# Dataset records
--- START ---
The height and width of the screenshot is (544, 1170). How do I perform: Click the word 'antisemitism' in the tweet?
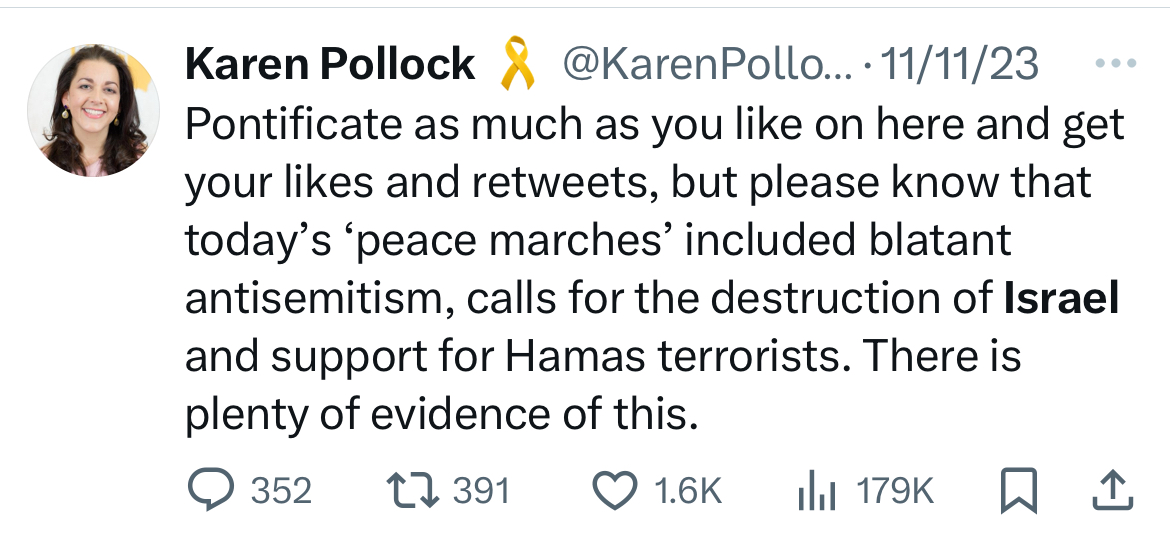coord(320,297)
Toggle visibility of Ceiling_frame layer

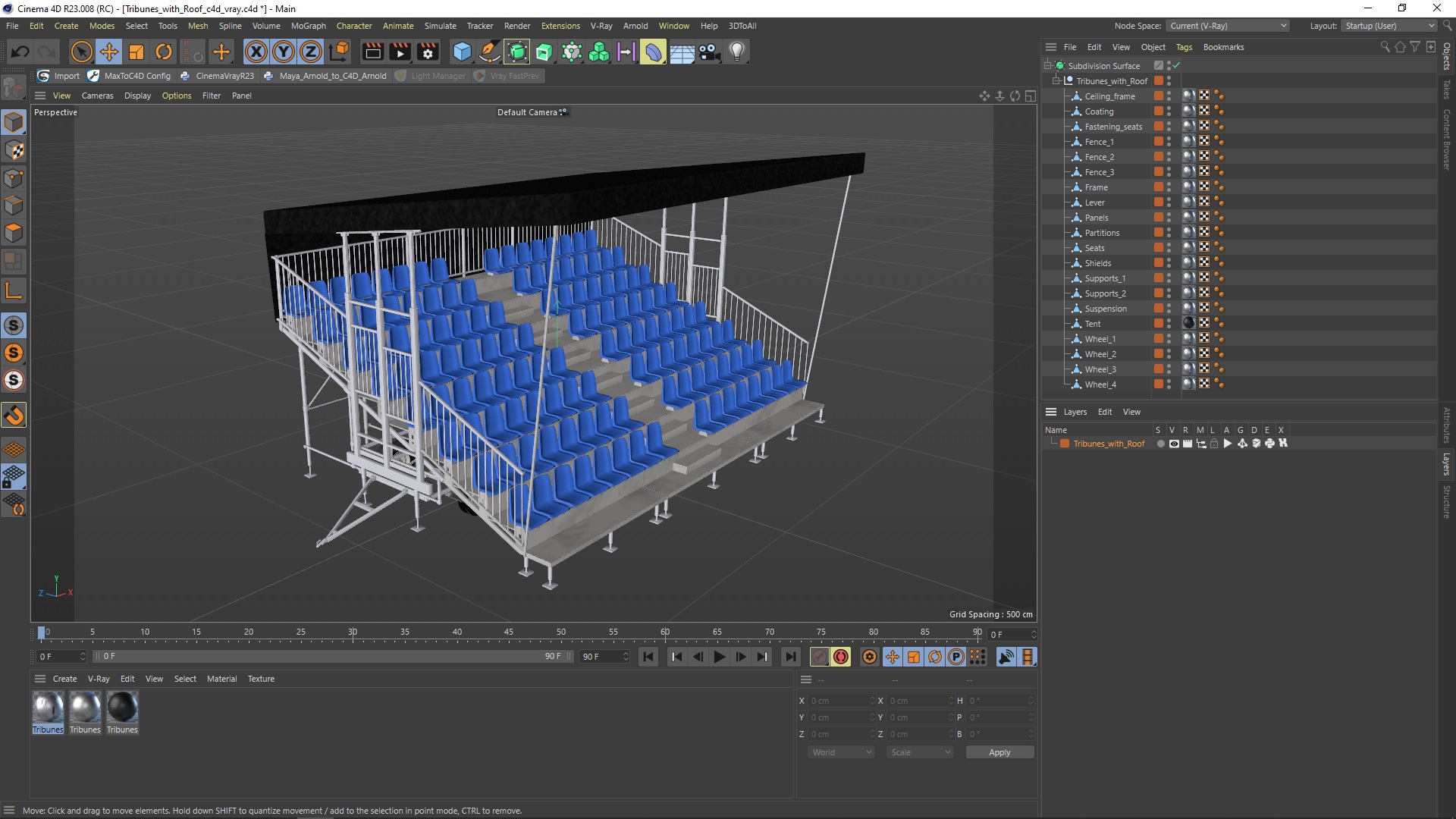tap(1169, 93)
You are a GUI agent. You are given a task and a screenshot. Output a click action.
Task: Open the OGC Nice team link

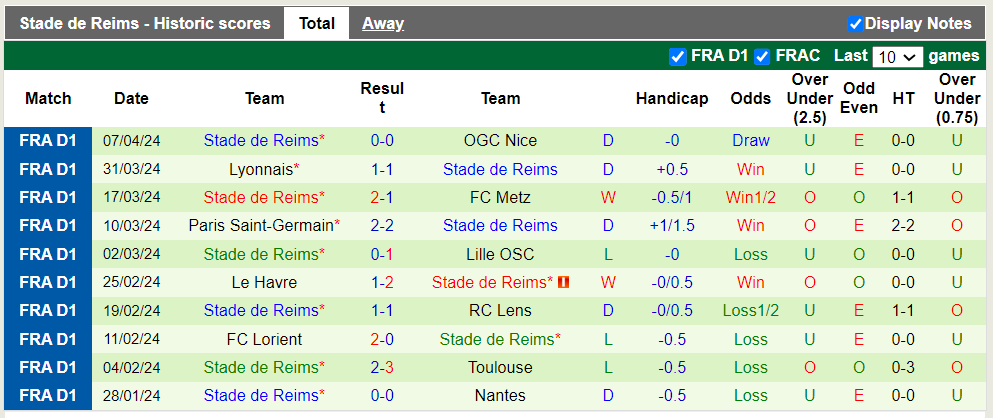500,141
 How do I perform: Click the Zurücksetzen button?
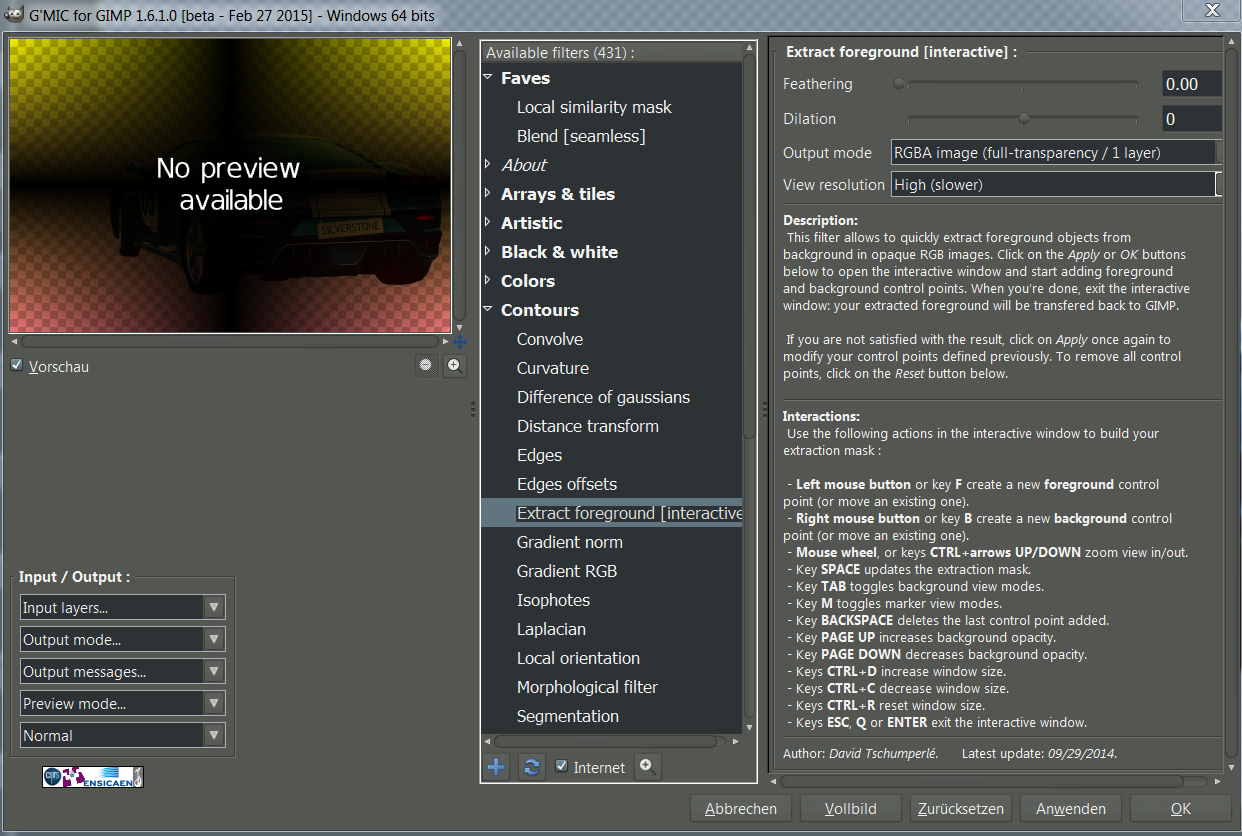961,808
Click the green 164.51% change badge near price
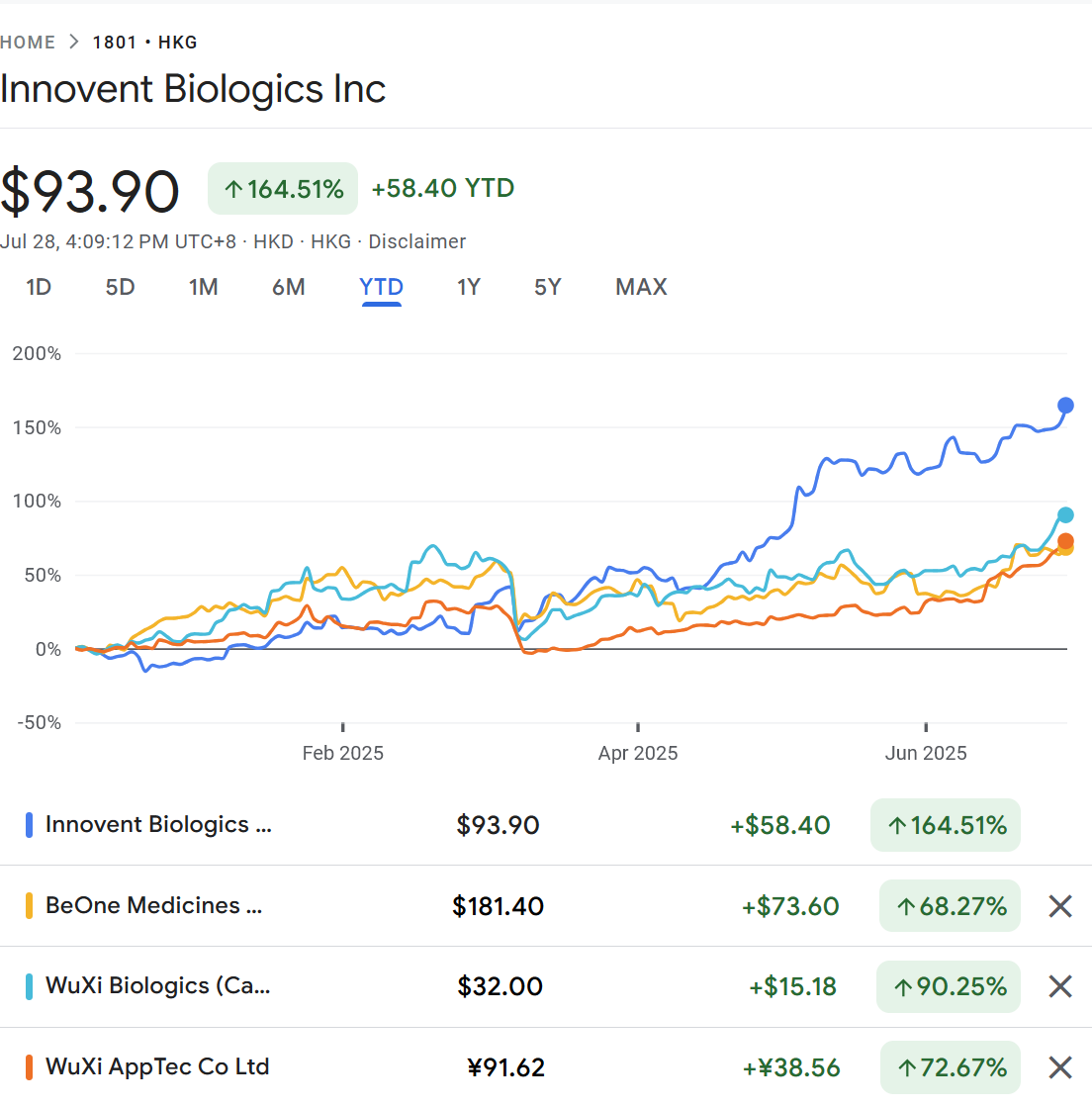 point(283,189)
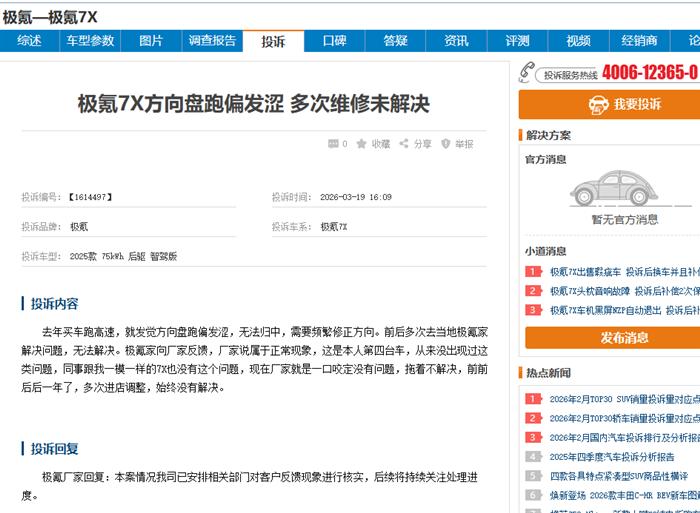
--- END ---
# About this task
When you transcribe the lines above, keep every word exact but leave the pictures behind.

# Solution to the problem
The height and width of the screenshot is (544, 1170). How do I perform: Click the word 'antisemitism' in the tweet?
coord(320,297)
Toggle visibility of Ceiling_frame layer

tap(1169, 93)
You are a GUI agent. You are given a task and a screenshot. Output a click action.
Task: Open the OGC Nice team link

500,141
 How do I perform: Click the Zurücksetzen button?
961,808
Click the green 164.51% change badge near price
 point(283,189)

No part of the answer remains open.